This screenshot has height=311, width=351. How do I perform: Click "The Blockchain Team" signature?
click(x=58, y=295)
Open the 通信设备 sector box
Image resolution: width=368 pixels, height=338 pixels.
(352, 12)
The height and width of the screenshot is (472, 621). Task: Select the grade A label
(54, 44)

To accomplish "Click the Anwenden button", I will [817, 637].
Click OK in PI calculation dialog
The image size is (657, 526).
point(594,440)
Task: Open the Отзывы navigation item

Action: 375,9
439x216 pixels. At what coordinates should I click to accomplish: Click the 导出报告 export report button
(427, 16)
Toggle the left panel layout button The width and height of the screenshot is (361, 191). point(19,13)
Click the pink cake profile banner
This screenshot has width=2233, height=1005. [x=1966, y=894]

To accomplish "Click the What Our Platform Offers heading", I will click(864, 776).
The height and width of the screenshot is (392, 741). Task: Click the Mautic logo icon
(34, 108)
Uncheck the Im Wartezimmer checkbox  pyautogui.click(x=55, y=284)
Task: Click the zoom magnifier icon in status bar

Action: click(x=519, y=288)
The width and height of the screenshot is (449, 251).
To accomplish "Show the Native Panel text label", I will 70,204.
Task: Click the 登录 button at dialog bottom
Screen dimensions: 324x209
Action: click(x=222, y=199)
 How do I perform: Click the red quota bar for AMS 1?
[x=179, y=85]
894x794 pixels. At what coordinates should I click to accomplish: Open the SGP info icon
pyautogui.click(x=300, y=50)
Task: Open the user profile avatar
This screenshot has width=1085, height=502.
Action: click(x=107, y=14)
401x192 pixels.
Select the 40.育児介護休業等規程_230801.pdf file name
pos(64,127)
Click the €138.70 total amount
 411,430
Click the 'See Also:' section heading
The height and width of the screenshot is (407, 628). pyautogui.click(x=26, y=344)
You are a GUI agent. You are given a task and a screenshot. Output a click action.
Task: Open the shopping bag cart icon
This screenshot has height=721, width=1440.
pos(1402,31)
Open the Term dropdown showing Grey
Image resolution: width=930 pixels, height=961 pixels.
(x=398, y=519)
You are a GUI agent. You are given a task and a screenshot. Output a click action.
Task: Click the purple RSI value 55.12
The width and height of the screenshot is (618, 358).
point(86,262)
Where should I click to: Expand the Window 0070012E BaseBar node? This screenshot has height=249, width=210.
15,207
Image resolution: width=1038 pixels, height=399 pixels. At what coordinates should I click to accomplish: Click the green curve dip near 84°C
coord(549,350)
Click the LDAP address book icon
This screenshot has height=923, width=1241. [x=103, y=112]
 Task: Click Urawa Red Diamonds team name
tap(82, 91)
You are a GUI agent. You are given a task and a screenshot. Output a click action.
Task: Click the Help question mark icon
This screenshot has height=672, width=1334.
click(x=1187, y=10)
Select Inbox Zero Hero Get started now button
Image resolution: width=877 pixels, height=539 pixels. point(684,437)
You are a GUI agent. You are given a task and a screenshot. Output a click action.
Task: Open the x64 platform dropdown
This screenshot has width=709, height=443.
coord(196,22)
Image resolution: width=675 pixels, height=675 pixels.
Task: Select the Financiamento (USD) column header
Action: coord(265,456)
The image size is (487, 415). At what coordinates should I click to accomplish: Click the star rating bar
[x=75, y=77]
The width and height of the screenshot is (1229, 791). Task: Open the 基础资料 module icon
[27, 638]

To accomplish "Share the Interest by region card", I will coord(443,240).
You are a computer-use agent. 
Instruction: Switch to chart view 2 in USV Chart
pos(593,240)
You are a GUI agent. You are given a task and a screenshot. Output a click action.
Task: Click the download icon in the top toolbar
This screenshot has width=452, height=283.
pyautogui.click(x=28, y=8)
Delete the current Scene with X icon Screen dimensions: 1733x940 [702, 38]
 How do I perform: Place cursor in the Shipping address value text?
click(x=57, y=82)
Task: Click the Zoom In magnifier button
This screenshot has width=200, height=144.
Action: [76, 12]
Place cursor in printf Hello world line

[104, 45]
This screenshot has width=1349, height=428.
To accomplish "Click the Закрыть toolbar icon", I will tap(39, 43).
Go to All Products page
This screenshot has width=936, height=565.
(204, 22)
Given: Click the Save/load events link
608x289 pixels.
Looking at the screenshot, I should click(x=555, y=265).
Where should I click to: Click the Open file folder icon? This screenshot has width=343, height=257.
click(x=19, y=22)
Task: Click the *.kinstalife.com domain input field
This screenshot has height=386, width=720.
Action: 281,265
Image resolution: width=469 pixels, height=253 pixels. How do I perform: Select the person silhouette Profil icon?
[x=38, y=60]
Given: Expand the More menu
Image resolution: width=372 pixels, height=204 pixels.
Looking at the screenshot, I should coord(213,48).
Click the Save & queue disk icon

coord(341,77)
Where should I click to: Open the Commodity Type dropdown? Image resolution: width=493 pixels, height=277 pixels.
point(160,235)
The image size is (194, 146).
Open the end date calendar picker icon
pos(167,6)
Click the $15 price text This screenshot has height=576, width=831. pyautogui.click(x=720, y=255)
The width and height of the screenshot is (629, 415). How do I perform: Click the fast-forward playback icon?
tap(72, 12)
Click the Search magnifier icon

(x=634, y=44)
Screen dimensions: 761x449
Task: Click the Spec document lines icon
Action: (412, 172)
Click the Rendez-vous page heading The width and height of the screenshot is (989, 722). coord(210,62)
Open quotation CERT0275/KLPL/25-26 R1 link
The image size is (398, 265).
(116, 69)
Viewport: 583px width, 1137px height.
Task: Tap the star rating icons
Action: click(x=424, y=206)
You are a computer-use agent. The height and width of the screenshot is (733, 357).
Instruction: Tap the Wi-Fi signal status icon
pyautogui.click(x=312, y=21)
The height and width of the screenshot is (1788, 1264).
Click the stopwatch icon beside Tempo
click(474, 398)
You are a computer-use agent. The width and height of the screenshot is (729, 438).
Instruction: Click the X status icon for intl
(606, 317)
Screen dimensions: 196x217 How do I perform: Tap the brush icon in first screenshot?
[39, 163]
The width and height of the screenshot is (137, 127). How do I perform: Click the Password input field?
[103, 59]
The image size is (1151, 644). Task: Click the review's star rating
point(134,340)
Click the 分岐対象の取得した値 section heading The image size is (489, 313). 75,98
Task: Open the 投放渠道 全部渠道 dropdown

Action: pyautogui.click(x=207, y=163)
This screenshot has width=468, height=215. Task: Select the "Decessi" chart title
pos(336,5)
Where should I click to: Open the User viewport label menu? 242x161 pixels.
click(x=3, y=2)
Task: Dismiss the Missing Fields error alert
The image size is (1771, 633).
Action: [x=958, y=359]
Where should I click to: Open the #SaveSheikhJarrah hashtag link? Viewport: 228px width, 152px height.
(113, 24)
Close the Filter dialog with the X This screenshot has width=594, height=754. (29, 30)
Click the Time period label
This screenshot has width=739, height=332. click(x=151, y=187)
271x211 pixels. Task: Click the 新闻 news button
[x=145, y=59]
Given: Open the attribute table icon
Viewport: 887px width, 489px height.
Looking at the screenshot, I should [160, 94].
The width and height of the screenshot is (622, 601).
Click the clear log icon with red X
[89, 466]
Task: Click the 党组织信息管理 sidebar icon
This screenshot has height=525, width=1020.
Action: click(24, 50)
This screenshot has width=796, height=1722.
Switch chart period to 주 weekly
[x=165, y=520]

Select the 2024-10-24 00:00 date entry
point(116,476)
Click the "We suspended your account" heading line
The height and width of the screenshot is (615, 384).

:: Your assignment ::
Could you repeat every record above exactly as it appears?

:: Result for this task ::
This screenshot has height=311, width=351. How do I perform: Click "The Blockchain Team" signature?
click(x=58, y=295)
Open the 通信设备 sector box
Image resolution: width=368 pixels, height=338 pixels.
(352, 12)
The height and width of the screenshot is (472, 621). Task: Select the grade A label
(54, 44)

To accomplish "Click the Anwenden button", I will [817, 637].
Click OK in PI calculation dialog
The image size is (657, 526).
point(594,440)
Task: Open the Отзывы navigation item

Action: 375,9
439x216 pixels. At what coordinates should I click to accomplish: Click the 导出报告 export report button
(427, 16)
Toggle the left panel layout button The width and height of the screenshot is (361, 191). point(19,13)
Click the pink cake profile banner
This screenshot has width=2233, height=1005. [x=1966, y=894]

To accomplish "Click the What Our Platform Offers heading", I will click(864, 776).
The height and width of the screenshot is (392, 741). Task: Click the Mautic logo icon
(34, 108)
Uncheck the Im Wartezimmer checkbox  pyautogui.click(x=55, y=284)
Task: Click the zoom magnifier icon in status bar

Action: click(x=519, y=288)
The width and height of the screenshot is (449, 251).
To accomplish "Show the Native Panel text label", I will 70,204.
Task: Click the 登录 button at dialog bottom
Screen dimensions: 324x209
Action: click(x=222, y=199)
 How do I perform: Click the red quota bar for AMS 1?
[x=179, y=85]
894x794 pixels. At what coordinates should I click to accomplish: Open the SGP info icon
pyautogui.click(x=300, y=50)
Task: Open the user profile avatar
This screenshot has width=1085, height=502.
Action: click(x=107, y=14)
401x192 pixels.
Select the 40.育児介護休業等規程_230801.pdf file name
pos(64,127)
Click the €138.70 total amount
 411,430
Click the 'See Also:' section heading
The height and width of the screenshot is (407, 628). pyautogui.click(x=26, y=344)
You are a GUI agent. You are given a task and a screenshot. Output a click action.
Task: Open the shopping bag cart icon
This screenshot has height=721, width=1440.
pos(1402,31)
Open the Term dropdown showing Grey
Image resolution: width=930 pixels, height=961 pixels.
(x=398, y=519)
You are a GUI agent. You are given a task and a screenshot. Output a click action.
Task: Click the purple RSI value 55.12
The width and height of the screenshot is (618, 358).
point(86,262)
Where should I click to: Expand the Window 0070012E BaseBar node? This screenshot has height=249, width=210.
15,207
Image resolution: width=1038 pixels, height=399 pixels. At what coordinates should I click to accomplish: Click the green curve dip near 84°C
coord(549,350)
Click the LDAP address book icon
This screenshot has height=923, width=1241. [x=103, y=112]
 Task: Click Urawa Red Diamonds team name
tap(82, 91)
You are a GUI agent. You are given a task and a screenshot. Output a click action.
Task: Click the Help question mark icon
This screenshot has height=672, width=1334.
click(x=1187, y=10)
Select Inbox Zero Hero Get started now button
Image resolution: width=877 pixels, height=539 pixels. point(684,437)
You are a GUI agent. You are given a task and a screenshot. Output a click action.
Task: Open the x64 platform dropdown
This screenshot has width=709, height=443.
coord(196,22)
Image resolution: width=675 pixels, height=675 pixels.
Task: Select the Financiamento (USD) column header
Action: coord(265,456)
The image size is (487, 415). At what coordinates should I click to accomplish: Click the star rating bar
[x=75, y=77]
The width and height of the screenshot is (1229, 791). Task: Open the 基础资料 module icon
[27, 638]

To accomplish "Share the Interest by region card", I will coord(443,240).
You are a computer-use agent. 
Instruction: Switch to chart view 2 in USV Chart
pos(593,240)
You are a GUI agent. You are given a task and a screenshot. Output a click action.
Task: Click the download icon in the top toolbar
This screenshot has width=452, height=283.
pyautogui.click(x=28, y=8)
Delete the current Scene with X icon Screen dimensions: 1733x940 [702, 38]
 How do I perform: Place cursor in the Shipping address value text?
click(x=57, y=82)
Task: Click the Zoom In magnifier button
This screenshot has width=200, height=144.
Action: [76, 12]
Place cursor in printf Hello world line

[104, 45]
This screenshot has width=1349, height=428.
To accomplish "Click the Закрыть toolbar icon", I will tap(39, 43).
Go to All Products page
This screenshot has width=936, height=565.
(204, 22)
Given: Click the Save/load events link
608x289 pixels.
Looking at the screenshot, I should click(x=555, y=265).
Where should I click to: Click the Open file folder icon? This screenshot has width=343, height=257.
click(x=19, y=22)
Task: Click the *.kinstalife.com domain input field
This screenshot has height=386, width=720.
Action: 281,265
Image resolution: width=469 pixels, height=253 pixels. How do I perform: Select the person silhouette Profil icon?
[x=38, y=60]
Given: Expand the More menu
Image resolution: width=372 pixels, height=204 pixels.
Looking at the screenshot, I should coord(213,48).
Click the Save & queue disk icon

coord(341,77)
Where should I click to: Open the Commodity Type dropdown? Image resolution: width=493 pixels, height=277 pixels.
point(160,235)
The image size is (194, 146).
Open the end date calendar picker icon
pos(167,6)
Click the $15 price text This screenshot has height=576, width=831. pyautogui.click(x=720, y=255)
The width and height of the screenshot is (629, 415). How do I perform: Click the fast-forward playback icon?
tap(72, 12)
Click the Search magnifier icon

(x=634, y=44)
Screen dimensions: 761x449
Task: Click the Spec document lines icon
Action: (412, 172)
Click the Rendez-vous page heading The width and height of the screenshot is (989, 722). coord(210,62)
Open quotation CERT0275/KLPL/25-26 R1 link
The image size is (398, 265).
(116, 69)
Viewport: 583px width, 1137px height.
Task: Tap the star rating icons
Action: click(x=424, y=206)
You are a computer-use agent. The height and width of the screenshot is (733, 357).
Instruction: Tap the Wi-Fi signal status icon
pyautogui.click(x=312, y=21)
The height and width of the screenshot is (1788, 1264).
Click the stopwatch icon beside Tempo
click(474, 398)
You are a computer-use agent. The width and height of the screenshot is (729, 438).
Instruction: Click the X status icon for intl
(606, 317)
Screen dimensions: 196x217 How do I perform: Tap the brush icon in first screenshot?
[39, 163]
The width and height of the screenshot is (137, 127). How do I perform: Click the Password input field?
[103, 59]
The image size is (1151, 644). Task: Click the review's star rating
point(134,340)
Click the 分岐対象の取得した値 section heading The image size is (489, 313). 75,98
Task: Open the 投放渠道 全部渠道 dropdown

Action: pyautogui.click(x=207, y=163)
This screenshot has width=468, height=215. Task: Select the "Decessi" chart title
pos(336,5)
Where should I click to: Open the User viewport label menu? 242x161 pixels.
click(x=3, y=2)
Task: Dismiss the Missing Fields error alert
The image size is (1771, 633).
Action: [x=958, y=359]
Where should I click to: Open the #SaveSheikhJarrah hashtag link? Viewport: 228px width, 152px height.
(113, 24)
Close the Filter dialog with the X This screenshot has width=594, height=754. (29, 30)
Click the Time period label
This screenshot has width=739, height=332. click(x=151, y=187)
271x211 pixels. Task: Click the 新闻 news button
[x=145, y=59]
Given: Open the attribute table icon
Viewport: 887px width, 489px height.
Looking at the screenshot, I should [160, 94].
The width and height of the screenshot is (622, 601).
Click the clear log icon with red X
[89, 466]
Task: Click the 党组织信息管理 sidebar icon
This screenshot has height=525, width=1020.
Action: click(24, 50)
This screenshot has width=796, height=1722.
Switch chart period to 주 weekly
[x=165, y=520]

Select the 2024-10-24 00:00 date entry
point(116,476)
Click the "We suspended your account" heading line
The height and width of the screenshot is (615, 384).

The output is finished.